When you are looking for a match in a salary survey, sometimes you cannot find one that is an exact match to the employer’s job description.
Scenario #1: The employer’s job description has responsibilities that are “MORE than” the salary survey job’s description.
· Step 1: You look in the salary survey for a higher-level job to use as a match. That higher level job doesn’t exist in the survey or market data isn’t reported because the sample size was too small.
· Step 2: You decide to add a premium percentage to the survey job’s market data. 5%, 10%, or 15%? (I do not use 20% or higher because I think that is too much of an adjustment to the market data.)
What is an alternative to adding a premium percentage?
· You can slot the employer’s job into the appropriate pay grade based on factors like working conditions, problem solving, accountability, and know how.
Scenario #2: The employer’s job description has responsibilities that are “LESS than” the salary survey job’s description.

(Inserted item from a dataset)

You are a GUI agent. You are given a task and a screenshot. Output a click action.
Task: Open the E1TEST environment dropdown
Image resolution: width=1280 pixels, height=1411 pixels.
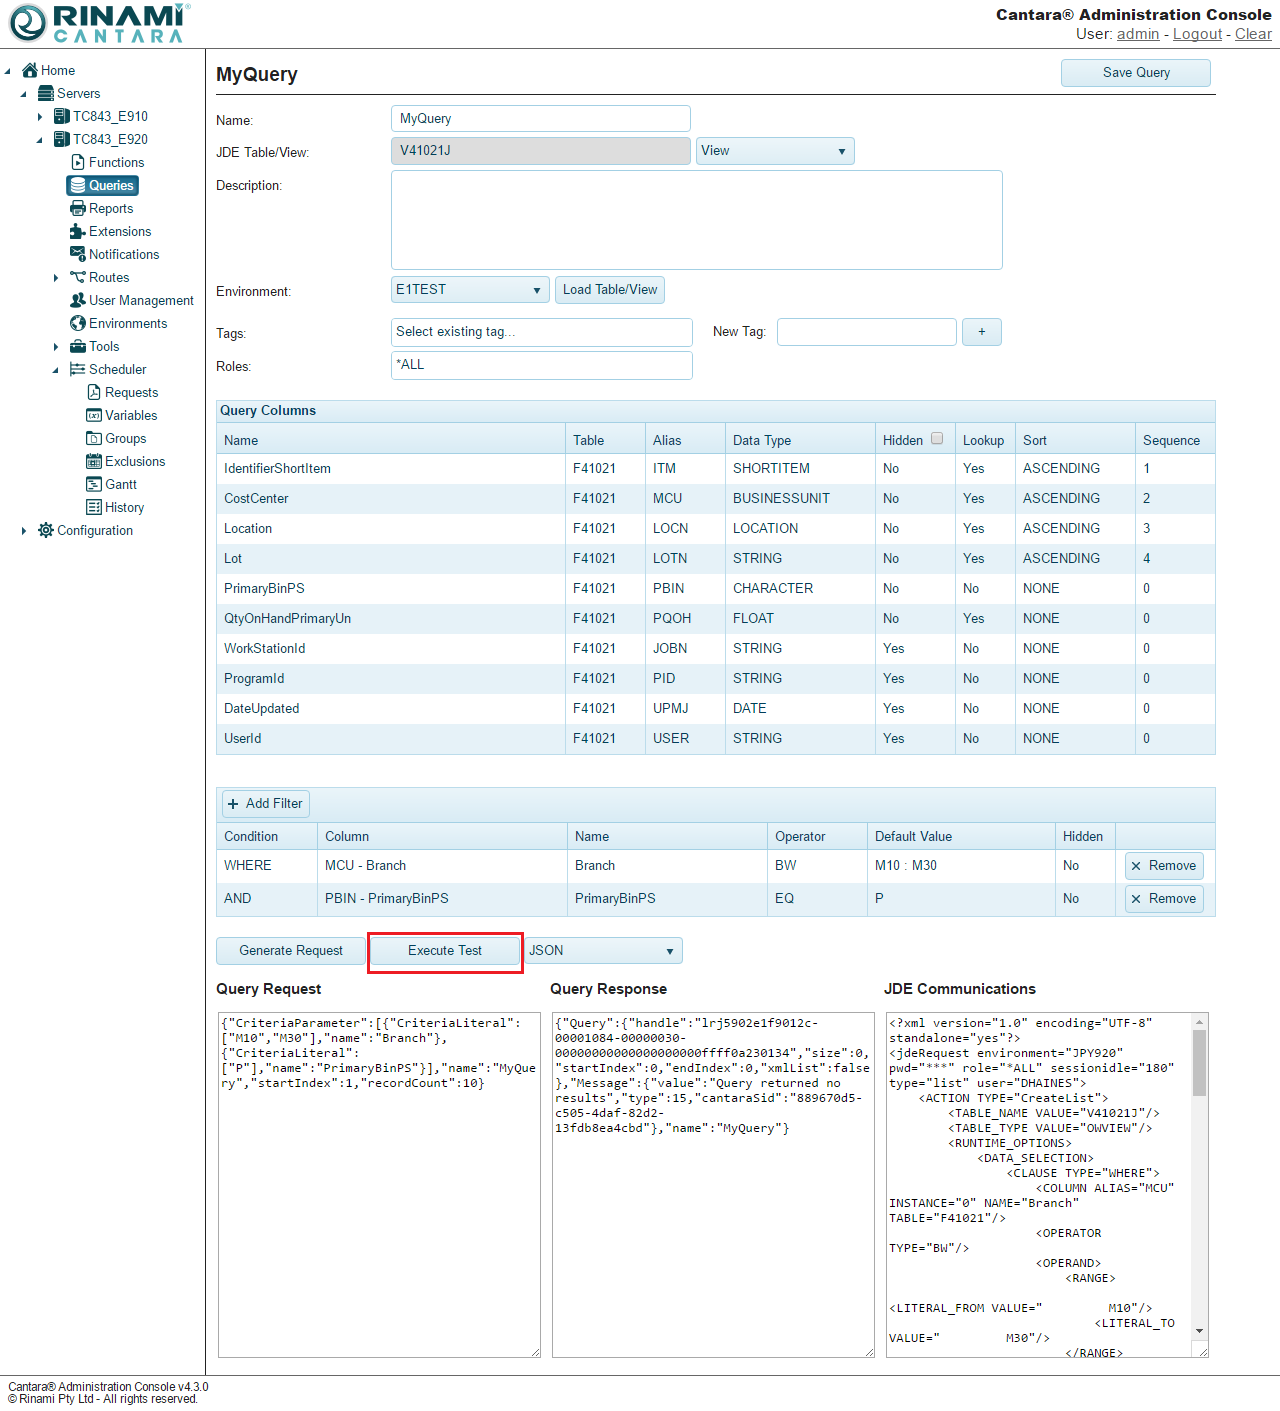[470, 290]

· You follow the same steps described above but you apply a discount percentage of 5%, 10% or 15% to the market data.
Here are my questions for the Compensation/HR professionals reading this:
· Do you agree with using 5%, 10%, or 15% premiums or discounts?
· Do you agree with not using 20% or more for premiums/discounts?
· Do you have another way of solving these scenarios and using adjustments to market data?